Walker's last game with the Irish came on January 3, 2007, in New Orleans, Louisiana at the Sugar Bowl. The Fighting Irish lost to the LSU Tigers 41–14, with Walker contributing 128 rushing and 30 receiving yards.

He announced he would leave Notre Dame for the NFL in a press conference a week after the Sugar Bowl. In 2009, Walker returned to the University of Notre Dame to finish his degree.

===Statistics===

| College Career Off. Statistics |  |  | Rushing |  |  |  |  | Fumbles |  |
| Year | Team | G | Att | Yards | AVG | LNG | TD | FUM | LOST |
| 2004 | Notre Dame Fighting Irish | 11 | 185 | 786 | 4.2 | 40 | 7 | -- | -- |
| 2005 | Notre Dame Fighting Irish | 12 | 253 | 1,196 | 4.6 | 38 | 3 | -- | -- |
| 2006 | Notre Dame Fighting Irish | 13 | 255 | 1,267 | 5.0 | 39 | 7 | -- | -- |
| Total |  | 36 | 693 | 3,249 | 4.6 | 40 | 17 | -- | -- |

| College Career Off.

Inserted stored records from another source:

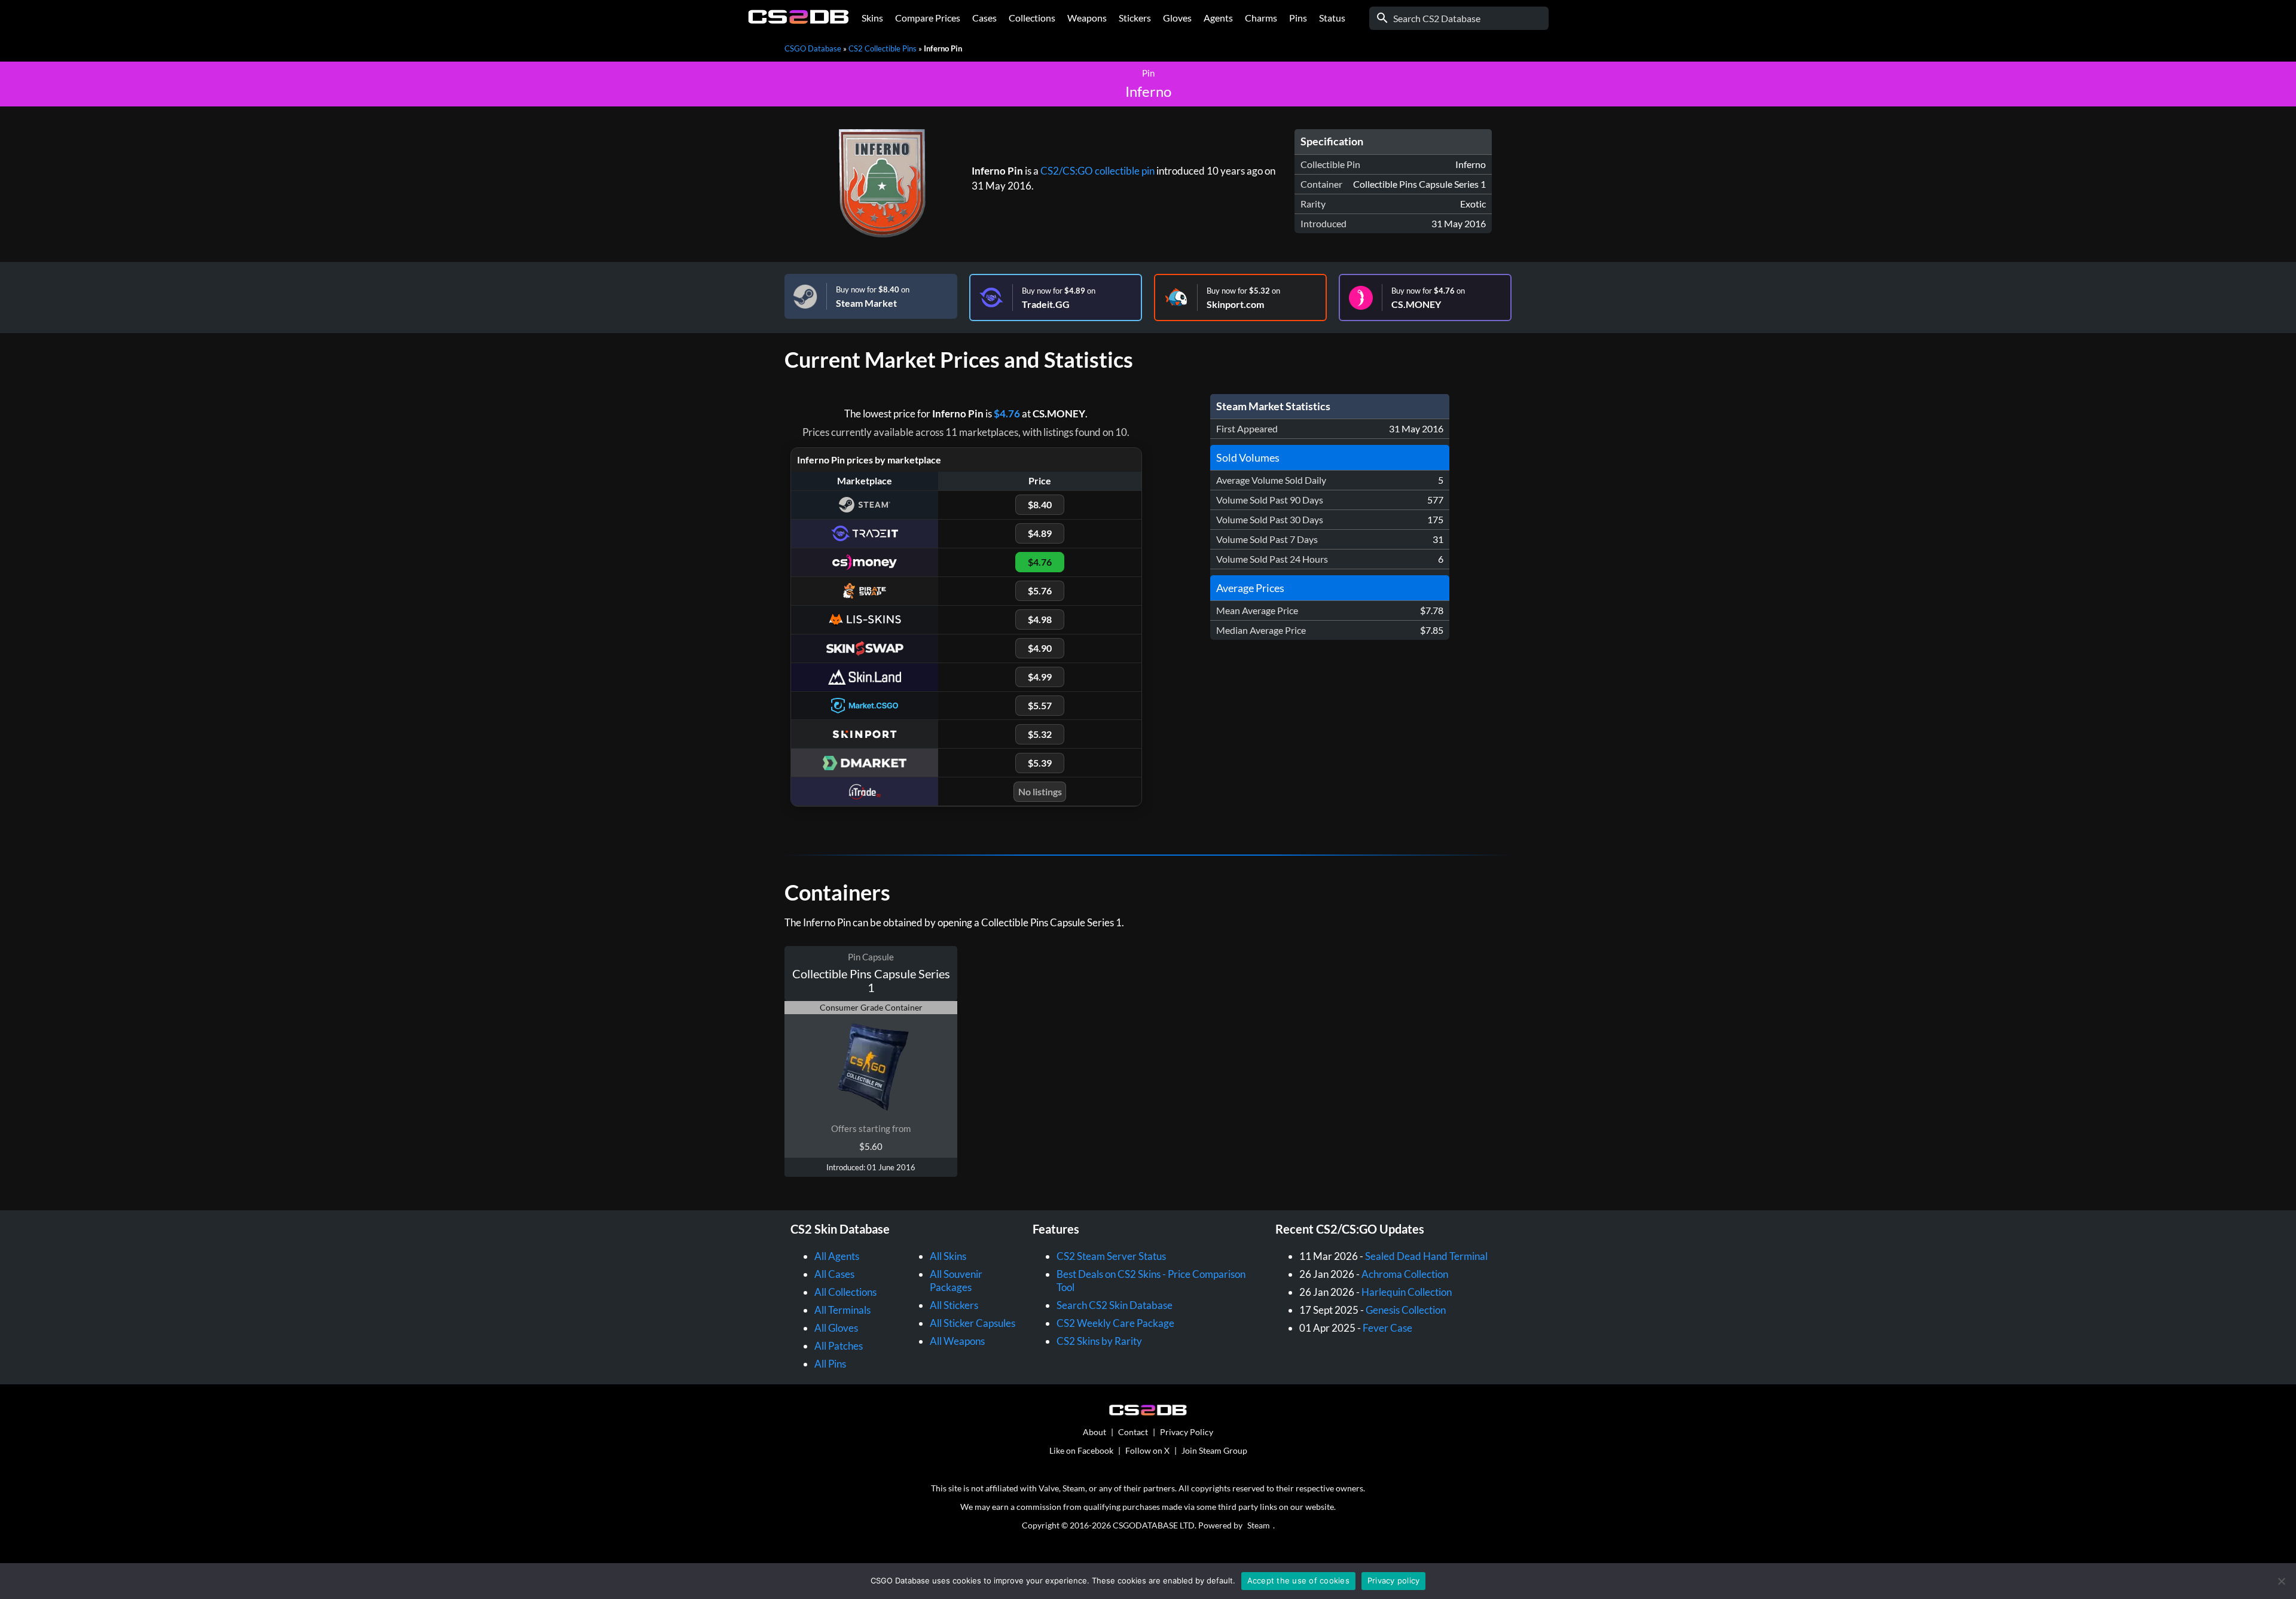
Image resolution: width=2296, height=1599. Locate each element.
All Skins (948, 1256)
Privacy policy (1393, 1580)
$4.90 (1040, 648)
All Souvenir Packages (956, 1280)
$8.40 (1040, 504)
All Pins (830, 1363)
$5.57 (1040, 705)
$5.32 (1040, 734)
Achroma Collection (1404, 1274)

Statistics |  |  | Receiving |  |  |  |  |
| Year | Team | G | Rec | Yards | Y/R | TD | LNG |
| 2004 | Notre Dame Fighting Irish | 11 | 10 | 74 | 7.4 | 0 | 22 |
| 2005 | Notre Dame Fighting Irish | 12 | 43 | 351 | 8.7 | 2 | 51 |
| 2006 | Notre Dame Fighting Irish | 13 | 56 | 391 | 7.0 | 1 | 21 |
| Total |  | 36 | 109 | 816 | 7.4 | 3 | 51 |

==Professional career==
===Houston Texans===
Walker signed a contract with the Houston Texans after not being taken in the 2007 NFL draft. In Week 14, Walker led the team with 16 carries for 46 yards and finishing second with six receptions for 35 yards against Tampa Bay. Walker re-signed with the Houston Texans on November 25, 2008, when the team placed Ahman Green on the reserve/injured list. Walker rushed for 246 yards and one touchdown on 58 carries (4.6 avg.) in his one NFL season. He also caught 13 passes for 81 yards.

===Denver Broncos===
On May 7, 2009, Walker signed a two-year contract with the Denver Broncos.

===Dallas Cowboys===
He signed with the Dallas Cowboys on December 15, 2009, for $250,000 on a one-year deal.

==Career after football==
Walker attended classes at the University of Houston while he played in the NFL for the Houston Texans in 2008, before eventually returning to Notre Dame and completing his degree in 2009.

==Personal life==
Darius Walker is the son of Jimmy Walker, a former All-American defensive tackle at the University of Arkansas who played in the NFL with the Minnesota Vikings. His grandfather, William "Sonny" Walker played football at the University of Arkansas-Pine Bluff and was the first African American to serve in the Arkansas state cabinet. He also served in the Nixon administration, working at the Office of Economic Opportunity. Walker's uncle Hugh Jernigan played at the University of Arkansas as a defensive back and was a ninth round draft pick of the Detroit Lions in 1981. His older brother Delvin played running back for Jacksonville State University.